Data Understanding

  • DIY is a block-parallel library for implementing scalable algorithms that can execute both in-core and out-of-core.
  • GraphBLAS is an open effort, including an API, to define standard building blocks for graph algorithms in the language of linear algebra.
  • ParaView is an open-source multiple-platform application for interactive, scientific visualization. Catalyst, its in situ use case library, orchestrates the delicate alliance between simulation, analysis, and visualization tasks.
  • Tess is a parallel Delaunay and Voronoi tessellation library. It includes support for density estimation.
  • VisIt is an open-source interactive, scalable visualization, animation, and analysis tool. libsim enables its use in situ with the simulations.
  • VTK-m is a toolkit of scientific visualization algorithms for emerging processor architectures. It supports the fine-grained concurrency for data analysis and visualization algorithms required to drive extreme scale computing.
  • EDEN is an open-source multivariate visual analytics system that provides statistical analytics, multi-scale summarizations, and correlation displays to guide user's to interesting features in complex scientific data.
  • AutoMOMML is an end-to-end, machine-learning-based framework to build predictive models for objectives such as performance, and power. The framework adopts statistical approaches to reduce the modeling complexity and automatically identifies and configures the most suitable learning algorithm to model the required objectives based on hardware and application signatures.

Platform Readiness

  • Roofline is a visually-intuitive performance model and set of tools developed to understand how computation, data movement, and locality constrain performance on modern multicore, manycore, and GPU-accelerated systems.
  • TAU Performance System is a portable profiling and tracing toolkit for performance analysis of parallel programs written in Fortran, C, C++, UPC, Java, Python, and others. SOSflow (Scalable Observation System for Scientific Workflows) provides a flexible, scalable, and programmable framework for observation, introspection, feedback, and control of HPC applications.

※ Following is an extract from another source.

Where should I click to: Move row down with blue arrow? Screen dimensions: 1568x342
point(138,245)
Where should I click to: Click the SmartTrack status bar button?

Scientific Data Management

  • Dataspaces
  • Darshan is a toolkit for characterizing the I/O behavior of applications, used in production at many DOE compute facilities.
  • FastBit
  • HDF5
  • PnetCDF is a high performance, parallel I/O library for storing and accessing data in the NetCDF format.
  • ROMIO is a portable implementation of the I/O portion of the MPI standard, included in most vendor MPI implementations.